Baca Juga: 3 Manfaat Stres dalam Kehidupan, Salah Satunya Tunjang Sukses Karier
 
Para siswa diminta untuk menyelesaikan latihan membaca dan menulis mengenai respons mereka terhadap stres memiliki fungsi dalam kontens kinerja yang diterapkan langsung seperti mengerjakan tes.

“Kami telah menggunakan pendekatan dan berkata adalah percaya, dimana para peserta belajar tentang manfaat adaptif dari stres dan mendorong untuk menulis tentang bagaimana hal itu dapat membantu untuk mencapai kesuksesan,” ujar penulis Jeremy Jamieson, seorang profesor psikologi dan peneliti di Rochester. peneliti utama di Lab Stres Sosial Universitas.

Peneliti ini telah meneliti mengenai bagaimana stres dapat mempengaruhi keputusan, emosi, dan kinerja, studi ini telah didasarkan pada penelitian tentang mengoptimalkan respons stres.
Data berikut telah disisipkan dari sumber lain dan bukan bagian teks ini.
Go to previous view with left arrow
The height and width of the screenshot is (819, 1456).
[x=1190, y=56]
Pemikiran konvensional telah menyatakan bahwa stres berdampak buruk dan harus dihindari. Namun ternyata ini terkadang salah kaprah, karena kenyataan stres adalah hal yang sangat normal terjadi dalam hidup seseorang dan merupakan ciri khas kehidupan modern.

Respon stres dapat membantu mengantarkan oksigen ke otak dan melepaskan hormon yang menggerakan otak.
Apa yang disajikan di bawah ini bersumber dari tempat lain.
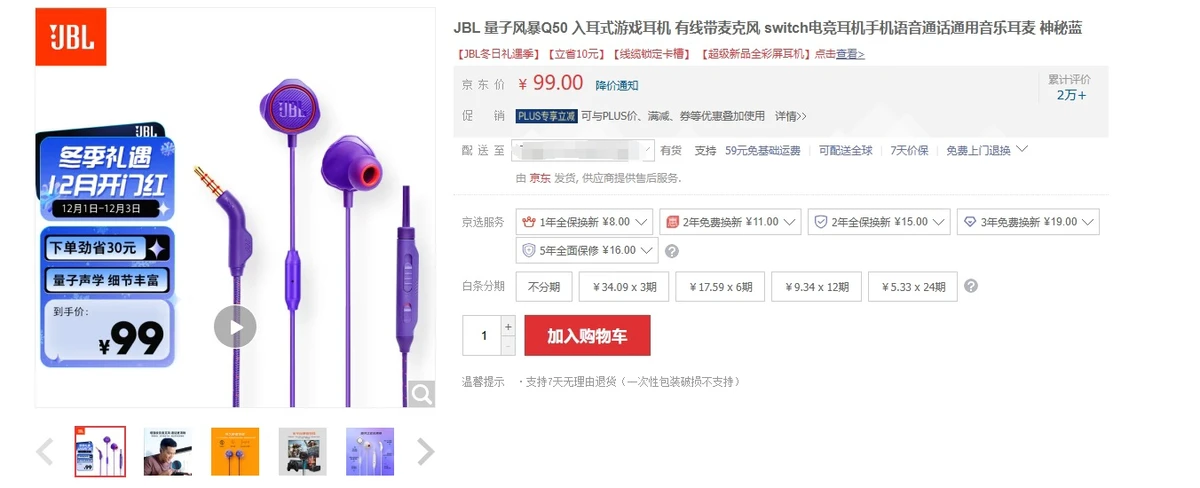Show next thumbnails with right arrow

pyautogui.click(x=425, y=452)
Sepanjang hidup, manusia harus memperoleh berbagai macam keterampilan sosial dan intelektual yang terbilang sangat rumit, dan kemudian disuruh untuk menerapkan keterampilan tersebut sebagai cara untuk mengembangkan kemampuan.

Baca Juga: 7 Cara Keluar Dari Stres Dengan Cepat dan Muda Atasi Stres

Proses ini nyatanya bisa memicu stres, namun membuat seseorang bisa produktif. Selain itu, jika seseorang melepaskan diri dari pemicu stres yang dihadapi, hal ini dapat membuat mereka rugi.  Maka untuk mengatasi ancaman tersebut maka harus menemukan cara untuk menerima dan mengatasi stres yang dihadapi.
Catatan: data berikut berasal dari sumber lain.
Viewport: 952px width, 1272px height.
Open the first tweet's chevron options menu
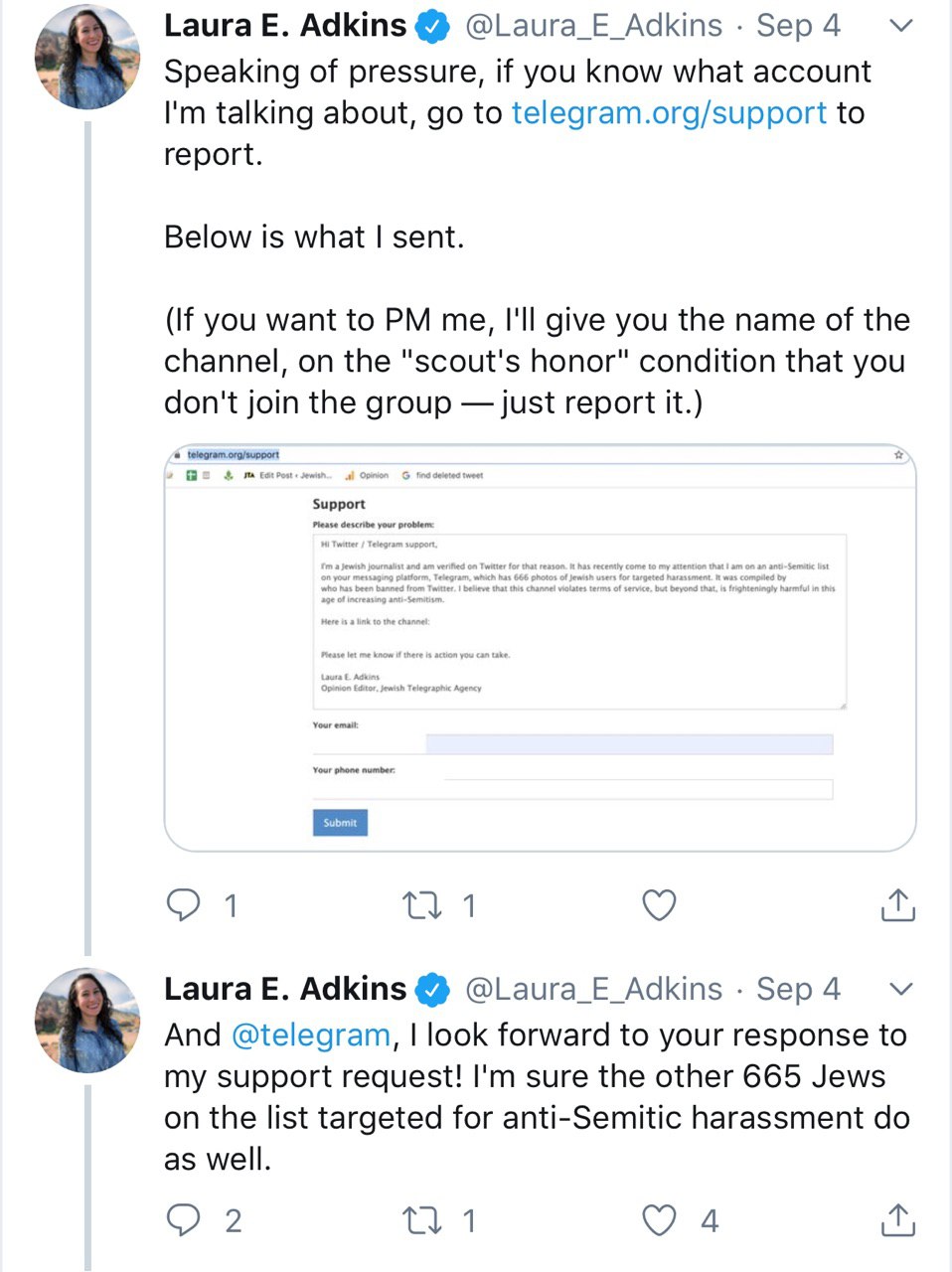pos(900,26)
Daripada menganggap segala sesuatu yang berhubungan dengan stres itu buruk, maka respons terhadpa stres termasuk timbulnya stres dapat bermanfaat, jika dikaitkan dengan hasil psikologis, biologis, kinerja, dan perilaku.

Penilaian kembali pada stres tidak bertujuan untuk menghilangkan atau mencegah stres. Hal ini tidak mendorong terjadinya relaksasi, namun berfokus pada perubahan jenis respons stres: jika, merasa yakin memiliki sumberdaya yang cukup untuk memenuhi tuntutan terhada apa yang dihadapi, meski tuntutannya tinggi, maka tubuh akan merespons dengan tantangan bukan dengan ancaman.

Dalam penelitian  terhadap mahasiswa community college yang mengambil kursus matematika, telah ditemukan peserta penilaian ulang itu menunjukkan tingkat kecemasan evaluasi matematika yang lebih rendah saat ujian berlangsung maupun pada ujian berikutnya, mereka juga tampil lebih baik dalam ujian dibandingkan kelompok kontrol setelah menyelesaikan latihan penilaian ulang.

Ditemukan juga siswa yang melakukan penilaian ulang melaporkan lebih banyak tujuan pendekatan, yang berarti tujuan berfokus pada pencapaian hasil yang positif, seperti memenangkan permainan atau lulus ujian, dibandingkan menghindari hasil negatif, seperti berusaha tidak kalah dalam permainan, gagal dalam ujian, yang memprediksi hasil kinerja dan kesejahteraan yang bersifat positif.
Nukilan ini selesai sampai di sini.